Gli anni ’90 segnano il rapido sviluppo della musica elettronica francese. Nelle eccitanti notti parigine Paul muove i suoi primi passi come Dj amante della musica house. Con il suo migliore amico crea il duo “Cheers” che trova immediatamente un fedele seguito sotterraneo. I due amici sono presto risucchiati da una breve ed euforica popolarità. Paul, accecato dalla sua passione musicale, inizia però a trascurare la sua vita quotidiana. Eden ripercorre i passi del “French touch” dal 1992 a oggi, rievocando una generazione che è stata in grado di riscrivere le regole della musica dance grazie a musicisti come i Daft Punk, Dimitri from Paris, Cassius, Alex Gopher e altri. Un film sulla musica che comincia immergendosi nel silenzio, un nuovo ritratto giovanile che nasce semmai à côté del duo musicale Daft Punk e che fa di questa sua lateralità la chiave di lettura del suo romanzo di formazione. Ritratto privato dalle continue tentazioni generazionali, con la scena House del French Touch, che la regista descrive davvero “in casa”, assieme al fratello dj Sven, uno degli ideatori del vero duo dei Cheers e delle serate Respect du Queen. In un flusso inestricabile di realtà e finzione, la Hansen-Løve si impossessa delle random access memories del fratello per una lenta, capillare immersione in questa ritualità di feste, serate, club in cui i protagonisti si trovano, si riconoscono, sentendosi per l’appunto a casa, in un viaggio che partendo dalla nascita del digitale, dalla fascinazione robotica, fa poi ritorno all’analogico, scoprendosi di nuovo “human after all”. Diviso in due capitoli, Paradise Garage (dal nome del celebre club newyorkese, culla della disco music) e Lost in Music (come la celebre hit delle Sister Sledge), Eden è una vera e propria immersione nella realtà quotidiana lavorativa e personale dei suoi personaggi, ritratti con un certo affetto ma anche con malinconia dalla regista, che ha personalmente attraversato quel mondo, dal momento che suo fratello ne faceva parte. In questo anodino amarcord generazionale, la Hansen Løve rilegge temi e luoghi della sua adolescenza senza concedersi particolari sbavature romantiche; anzi, tutto è pervaso da un’avvolgente coltre di malinconia, che si declina in esistenze dal quotidiano poco entusiasmante, dove persino la musica non è abbracciata con particolare passione e gli amori scorrono via lasciando solo qualche rimpianto.

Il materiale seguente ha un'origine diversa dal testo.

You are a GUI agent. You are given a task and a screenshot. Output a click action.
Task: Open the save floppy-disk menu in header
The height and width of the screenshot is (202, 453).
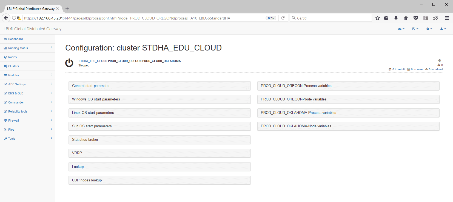coord(415,29)
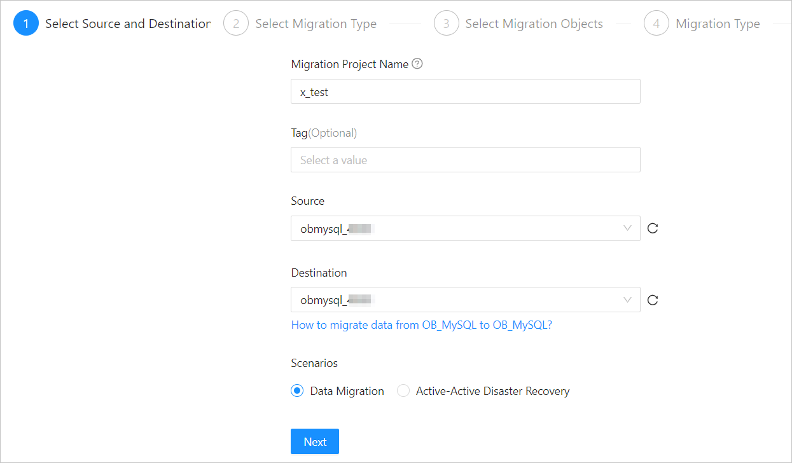Click the Migration Project Name help icon

click(417, 64)
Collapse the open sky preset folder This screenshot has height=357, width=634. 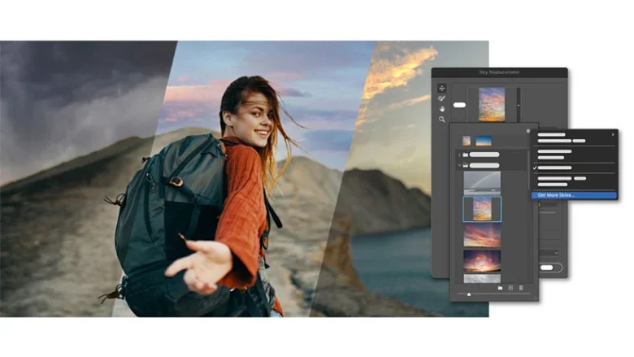pos(459,165)

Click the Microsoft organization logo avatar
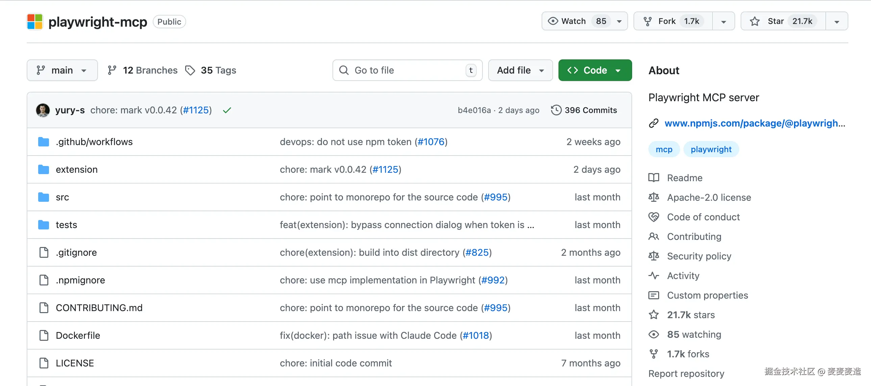(x=35, y=22)
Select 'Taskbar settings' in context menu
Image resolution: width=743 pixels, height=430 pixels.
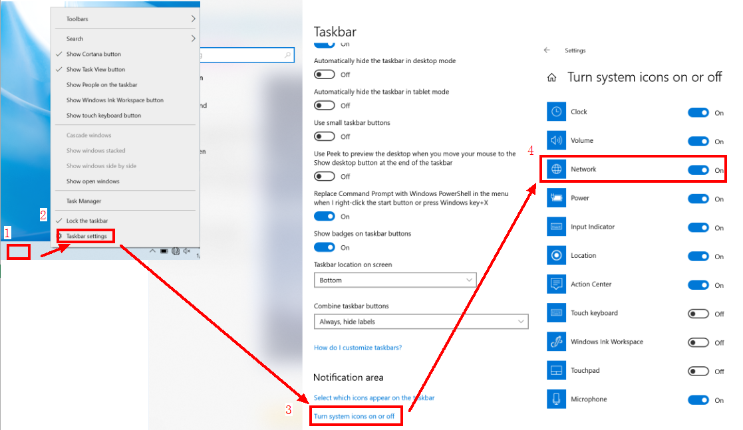click(86, 236)
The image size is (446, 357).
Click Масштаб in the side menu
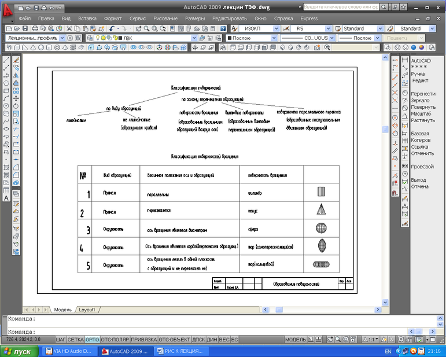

“Ho finito di girare Un amore di gioventù con la consapevolezza di aver reso un’idea quanto più possibile coerente. Considerare i miei primi tre film come una sorta di trilogia, mi ha fatto sentire il bisogno di andare avanti. Nello stesso periodo, mio fratello Sven, Dj per vent’anni, ha deciso di chiudere questo percorso e di cambiare stile di vita. Anche lui ha sentito l’esigenza di ripartire e cominciare a scrivere, cosa che avrebbe sempre voluto fare. Dopo aver visto Qualcosa nell’aria di Olivier Assayas, che racconta la storia della sua generazione attraverso gli anni dell’adolescenza, ho pensato: «Cosa accadrebbe se girassi un film sulla mia generazione,quella dei giovani tra il 1990 e il 2000, da una prospettiva più ampia rispetto al quella di Un amore di gioventù? Cosa verrebbe fuori?». La storia di mio fratello, la sua carriera come Dj dalla nascita dei rave e la scoperta della musica elettronica fino al successo mondiale del French Touch, una certa disillusione che l’ha spinto a cambiare la sua vita, sembrano racchiudere l’energia e le aspirazioni della mia generazione. (Mia Hansen-Løve)
Mia Hansen-Løve, dopo due cortometraggi, ha diretto il suo primo film Tout est pardonné (2007) presentato alla Quinzaine des Réalisateurs a Cannes e vincitore del premio Louis-Delluc come miglior esordio. Il film successivo, Il padre dei miei figli, ispirato agli ultimi giorni del produttore Humbert Balsan, è stato presentato al festival di Cannes nel 2009 nella sezione Un Certain Regard. Nel 2010 la rivista Variety ha classificato Mia Hansen-Løve tra i primi dieci registi internazionali da conoscere. Un anno dopo, ha diretto Un amore di gioventù, film che ha ottenuto un ampio successo di pubblico e l’unanime consenso della critica.